In the end of the 18th century, two most important public buildings were born: the City Hall and the Cathedral, both designed by the prominent architect Laurynas Stuoka-Gucevičius in the Classicism style.

For the authentic network of streets formed in the medieval period and several hundreds of historical buildings in the Gothic, Renaissance, Baroque, Classicism and the 19th century Romanticism styles, Vilnius Old Town was inscribed on the UNESCO World Heritage List in 1994, which recognised Vilnius Old Town as a representative example of several important periods of history reflecting the organic evolution of a town in Central Europe over five centuries. The Lithuanian capital is a perfect example of a medieval town which has been a political, administrative, religious and cultural centre of the Grand Duchy of Lithuania and Eastern Europe between the 13th and the 18th centuries and the hub of science and education since the 16th century.

 

THE REST OF LITHUANIA

To take a fresh breath off a noisy city, visit Lithuanian villages, famous for their special architecture with predominantly wooden houses.

If you take interest in old crafts, you must visit the old Musteika Village in Dzūkija, where centuries-old beekeeping traditions are still alive. Several beekeepers in the village still keep bees in the old manner – in log beehives. Also, a number of pine-trees with cavities in which bees nested in the past have been preserved in the woods surrounding the village.

Dieveniškės, another site of attraction, is special in its hundred-year-old ribbon villages – Žižmai, Rimašiai, Poškonys and smaller ones squeezed in between forests.
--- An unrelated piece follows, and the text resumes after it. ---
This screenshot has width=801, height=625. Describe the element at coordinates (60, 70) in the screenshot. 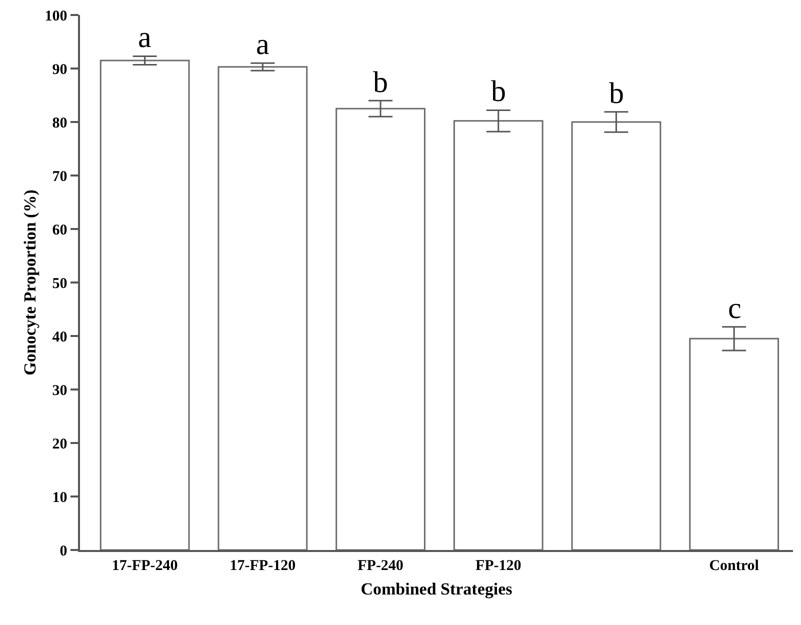

I see `y-tick-label: 90` at that location.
Fragments of completely different villages have survived in Lithuania Minor, the Klaipėda region. Flood-meadows of the Nemunas delta were home to hayfielders, who were predominantly engaged in pasturing and hay-making rather than land cultivating. Drained wetlands served home for wetlanders, who grew potatoes and other vegetables in moors. Fishermen lived on river banks; parts of their villages still remain on the Rusnė Island. Some fragments of a seaside fishermen’s village have survived in Karklė (Karklininkai). Dreverna Village and settlements in the Curonian Spit still have old homesteads of Curonian Lagoon fishermen.
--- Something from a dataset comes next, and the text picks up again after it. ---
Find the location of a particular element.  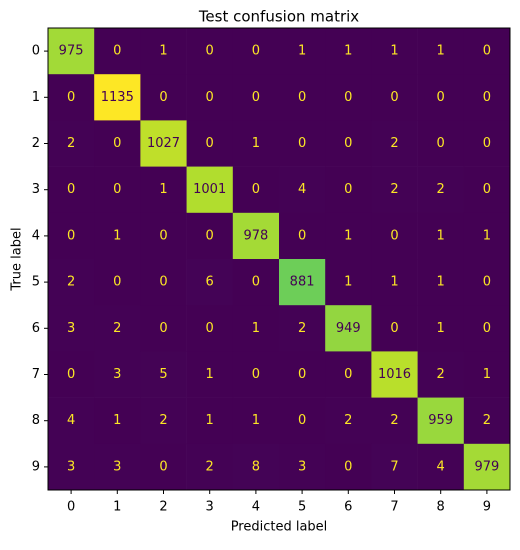

cell-label: 978 is located at coordinates (256, 236).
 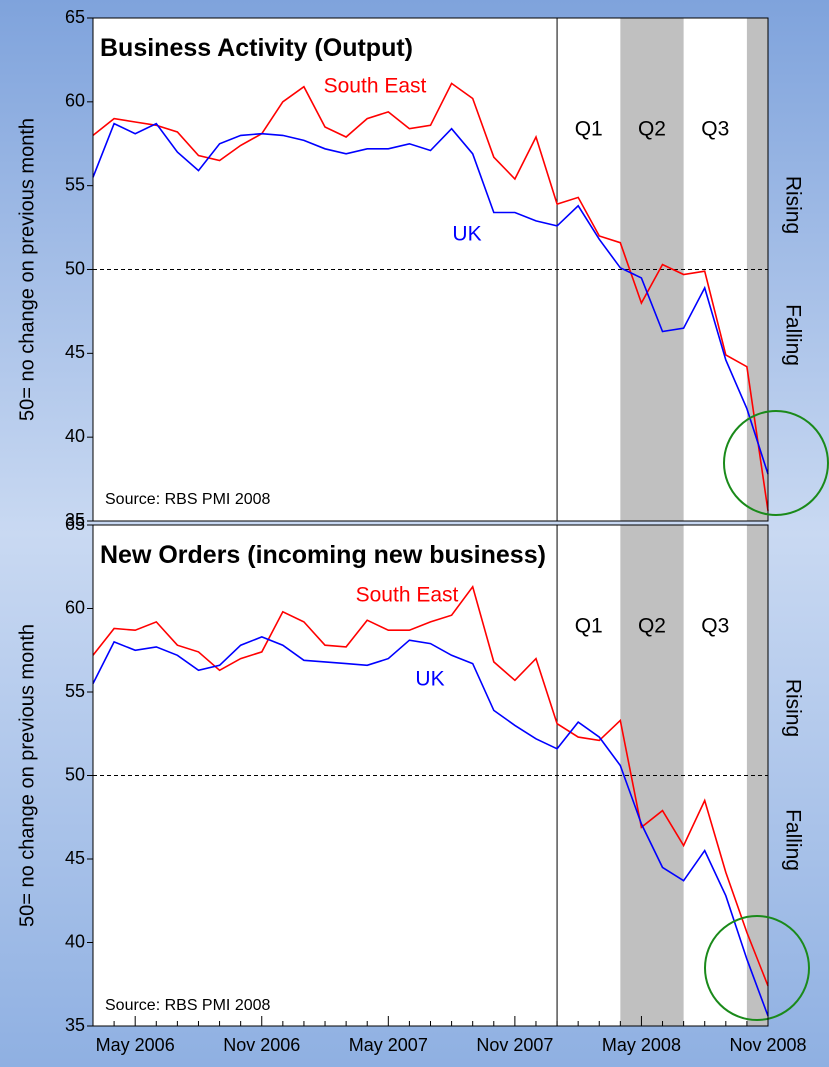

In Lithuanian villages, you will see not only old wooden dwelling houses but also wooden churches. One of the most impressive ones is the triangular wooden church of St. Vincent Ferrero in Degučiai Village (in the district of Šilutė), the only surviving church of this kind in Europe. More of wooden Baroque churches can be found in Eastern Lithuania, but the most beautiful and oldest ones survived in Žemaitija, the sacral wooden heritage of which was awarded the European Heritage Label.

The Lithuanian seaside takes pride in its cultural landscape of extraordinary beauty enhanced by the view of old fishermen villages. Most of them are situated on the Curonian Spit, a narrow elongated sandy strip of land separating the Curonian Lagoon from the Baltic Sea. Houses in the old villages face the Lagoon at their backs, their roofs are covered with straw or red tiles and facades painted in blue or light brown. Their value has been recognised by inscribing them as natural and cultural heritage on the UNESCO List of Cultural and Natural Heritage of the World.

A villa of Thomas Mann, a famous German writer and a Nobel Prize laureate, has survived in Nida. It serves as a venue for the international Thomas Mann festival that is held every year in the end of July.

Let’s go back to Klaipėda, also known as Memel since 1252. Klaipėda has been known since the 13th century as one of the most buoyant export ports on the Baltic Sea, a hub of defence and maritime trade. The old industrial buildings of Paul Lindenau’s shipyard that operated in the beginning of the 20th century have survived and are still in use. Special value is attributed to the still-functioning turning iron bridge built in 1855 to connect Klaipdėda’s Old Town and the territory of the former shipyard. And last but not least, Klaipėda’s inseparable symbol – lighting-houses built in the Neogothic style in the 19th century on the coast of the Curonian Lagoon in Ventė, Pervalka and Uostadvaris.